-------- Record excerpts
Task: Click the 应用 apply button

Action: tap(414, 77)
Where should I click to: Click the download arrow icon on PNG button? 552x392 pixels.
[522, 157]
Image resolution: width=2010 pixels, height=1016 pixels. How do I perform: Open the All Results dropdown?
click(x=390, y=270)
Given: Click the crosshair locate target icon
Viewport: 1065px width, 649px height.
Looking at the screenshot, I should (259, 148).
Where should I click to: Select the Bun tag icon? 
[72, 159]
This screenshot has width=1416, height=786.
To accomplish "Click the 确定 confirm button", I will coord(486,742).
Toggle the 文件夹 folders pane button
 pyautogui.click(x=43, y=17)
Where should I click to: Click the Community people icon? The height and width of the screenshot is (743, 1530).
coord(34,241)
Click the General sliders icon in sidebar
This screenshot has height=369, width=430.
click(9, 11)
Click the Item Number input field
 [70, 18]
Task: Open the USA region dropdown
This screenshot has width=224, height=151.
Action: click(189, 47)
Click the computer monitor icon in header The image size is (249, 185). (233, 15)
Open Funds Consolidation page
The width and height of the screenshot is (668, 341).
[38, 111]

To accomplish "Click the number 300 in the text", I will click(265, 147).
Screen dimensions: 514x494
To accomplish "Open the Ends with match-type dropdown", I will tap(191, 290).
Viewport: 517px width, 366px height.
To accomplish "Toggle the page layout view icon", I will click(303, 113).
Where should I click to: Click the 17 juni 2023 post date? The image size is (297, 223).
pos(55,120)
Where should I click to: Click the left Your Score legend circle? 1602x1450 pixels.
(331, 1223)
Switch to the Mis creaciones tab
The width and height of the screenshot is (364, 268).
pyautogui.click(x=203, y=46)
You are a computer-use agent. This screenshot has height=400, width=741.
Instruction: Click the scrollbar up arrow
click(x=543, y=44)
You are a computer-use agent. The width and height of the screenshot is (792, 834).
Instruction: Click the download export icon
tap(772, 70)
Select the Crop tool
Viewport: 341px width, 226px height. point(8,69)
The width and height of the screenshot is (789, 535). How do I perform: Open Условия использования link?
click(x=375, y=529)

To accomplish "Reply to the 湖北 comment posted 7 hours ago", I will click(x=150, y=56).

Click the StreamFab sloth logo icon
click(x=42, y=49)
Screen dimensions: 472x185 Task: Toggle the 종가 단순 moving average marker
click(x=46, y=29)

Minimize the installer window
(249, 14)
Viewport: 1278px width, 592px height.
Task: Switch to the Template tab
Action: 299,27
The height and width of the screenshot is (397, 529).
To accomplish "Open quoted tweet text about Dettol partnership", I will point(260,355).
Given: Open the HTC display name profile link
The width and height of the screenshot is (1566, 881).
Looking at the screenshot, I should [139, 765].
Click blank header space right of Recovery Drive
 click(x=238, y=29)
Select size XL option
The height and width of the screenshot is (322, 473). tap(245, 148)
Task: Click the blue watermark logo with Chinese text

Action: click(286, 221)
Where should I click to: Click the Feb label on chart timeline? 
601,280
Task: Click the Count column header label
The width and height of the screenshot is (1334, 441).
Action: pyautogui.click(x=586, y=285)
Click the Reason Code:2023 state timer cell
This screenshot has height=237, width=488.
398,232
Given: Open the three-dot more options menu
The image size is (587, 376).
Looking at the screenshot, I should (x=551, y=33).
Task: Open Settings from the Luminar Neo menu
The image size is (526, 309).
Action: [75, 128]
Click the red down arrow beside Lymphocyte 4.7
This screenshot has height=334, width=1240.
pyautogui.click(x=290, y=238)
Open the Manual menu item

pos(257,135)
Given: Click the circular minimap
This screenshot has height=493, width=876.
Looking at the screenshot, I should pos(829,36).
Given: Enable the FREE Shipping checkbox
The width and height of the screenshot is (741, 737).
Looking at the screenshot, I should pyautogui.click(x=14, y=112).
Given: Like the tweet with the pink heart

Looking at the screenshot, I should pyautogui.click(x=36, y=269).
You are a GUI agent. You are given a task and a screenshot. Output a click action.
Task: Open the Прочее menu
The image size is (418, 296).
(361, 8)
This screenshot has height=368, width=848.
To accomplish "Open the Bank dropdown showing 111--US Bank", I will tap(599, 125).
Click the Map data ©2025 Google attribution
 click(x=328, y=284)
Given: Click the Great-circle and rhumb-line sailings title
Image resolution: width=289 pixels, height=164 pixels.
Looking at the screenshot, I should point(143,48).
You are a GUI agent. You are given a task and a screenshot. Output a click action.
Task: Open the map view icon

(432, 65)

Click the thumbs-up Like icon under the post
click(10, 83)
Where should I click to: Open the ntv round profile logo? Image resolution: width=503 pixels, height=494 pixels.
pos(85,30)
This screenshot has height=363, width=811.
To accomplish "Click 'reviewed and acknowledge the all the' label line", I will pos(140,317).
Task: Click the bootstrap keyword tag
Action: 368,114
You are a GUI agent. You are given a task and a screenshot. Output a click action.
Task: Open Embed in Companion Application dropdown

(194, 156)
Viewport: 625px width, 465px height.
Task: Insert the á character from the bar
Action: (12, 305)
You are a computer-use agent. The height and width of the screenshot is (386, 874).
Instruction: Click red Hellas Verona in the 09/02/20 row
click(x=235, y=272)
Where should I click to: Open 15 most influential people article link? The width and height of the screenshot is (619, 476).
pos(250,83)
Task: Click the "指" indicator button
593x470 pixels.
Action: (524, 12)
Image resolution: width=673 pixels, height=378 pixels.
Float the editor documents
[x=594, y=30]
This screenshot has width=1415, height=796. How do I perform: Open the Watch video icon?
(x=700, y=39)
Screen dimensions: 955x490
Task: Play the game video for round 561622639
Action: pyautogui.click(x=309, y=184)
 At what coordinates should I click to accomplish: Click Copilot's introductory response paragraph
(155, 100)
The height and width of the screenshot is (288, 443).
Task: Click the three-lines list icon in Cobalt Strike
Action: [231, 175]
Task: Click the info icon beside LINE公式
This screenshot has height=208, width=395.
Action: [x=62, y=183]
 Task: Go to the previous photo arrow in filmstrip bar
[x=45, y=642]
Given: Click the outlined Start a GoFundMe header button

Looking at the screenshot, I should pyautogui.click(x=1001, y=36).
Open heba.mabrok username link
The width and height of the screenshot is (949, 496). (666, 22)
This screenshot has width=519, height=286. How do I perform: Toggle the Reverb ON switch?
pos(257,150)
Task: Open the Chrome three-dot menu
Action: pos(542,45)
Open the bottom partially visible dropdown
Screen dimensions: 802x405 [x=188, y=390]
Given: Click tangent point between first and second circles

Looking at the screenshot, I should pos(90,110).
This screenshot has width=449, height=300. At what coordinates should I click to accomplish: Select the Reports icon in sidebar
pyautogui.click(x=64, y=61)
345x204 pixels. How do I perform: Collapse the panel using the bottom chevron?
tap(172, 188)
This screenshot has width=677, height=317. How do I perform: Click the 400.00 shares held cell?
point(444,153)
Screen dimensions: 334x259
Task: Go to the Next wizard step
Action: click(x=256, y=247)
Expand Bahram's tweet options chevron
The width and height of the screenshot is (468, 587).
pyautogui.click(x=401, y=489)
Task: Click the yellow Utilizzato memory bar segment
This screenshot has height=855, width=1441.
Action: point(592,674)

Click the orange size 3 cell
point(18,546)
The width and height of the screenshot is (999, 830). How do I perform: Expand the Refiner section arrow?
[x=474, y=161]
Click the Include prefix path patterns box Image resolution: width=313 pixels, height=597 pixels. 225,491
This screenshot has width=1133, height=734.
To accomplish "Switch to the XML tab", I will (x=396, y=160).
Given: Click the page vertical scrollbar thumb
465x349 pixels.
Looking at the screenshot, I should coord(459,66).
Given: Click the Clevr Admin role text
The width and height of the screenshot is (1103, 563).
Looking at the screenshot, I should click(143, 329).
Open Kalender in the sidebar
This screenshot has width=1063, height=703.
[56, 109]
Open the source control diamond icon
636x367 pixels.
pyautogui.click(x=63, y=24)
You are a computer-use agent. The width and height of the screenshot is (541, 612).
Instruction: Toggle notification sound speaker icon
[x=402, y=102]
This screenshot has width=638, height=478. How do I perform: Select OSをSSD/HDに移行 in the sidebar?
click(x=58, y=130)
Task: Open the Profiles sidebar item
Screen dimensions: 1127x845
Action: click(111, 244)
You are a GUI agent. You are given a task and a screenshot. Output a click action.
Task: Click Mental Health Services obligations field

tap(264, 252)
----------------
> **Task objective**
Copy the data above verbatim, from the line containing "345x204 pixels. How" through the line containing "will (x=396, y=160).", with both of those lines included.

> **Result of this exercise**
345x204 pixels. How do I perform: Collapse the panel using the bottom chevron?
tap(172, 188)
This screenshot has width=677, height=317. How do I perform: Click the 400.00 shares held cell?
point(444,153)
Screen dimensions: 334x259
Task: Go to the Next wizard step
Action: click(x=256, y=247)
Expand Bahram's tweet options chevron
The width and height of the screenshot is (468, 587).
pyautogui.click(x=401, y=489)
Task: Click the yellow Utilizzato memory bar segment
This screenshot has height=855, width=1441.
Action: point(592,674)

Click the orange size 3 cell
point(18,546)
The width and height of the screenshot is (999, 830). How do I perform: Expand the Refiner section arrow?
[x=474, y=161]
Click the Include prefix path patterns box Image resolution: width=313 pixels, height=597 pixels. 225,491
This screenshot has width=1133, height=734.
To accomplish "Switch to the XML tab", I will (x=396, y=160).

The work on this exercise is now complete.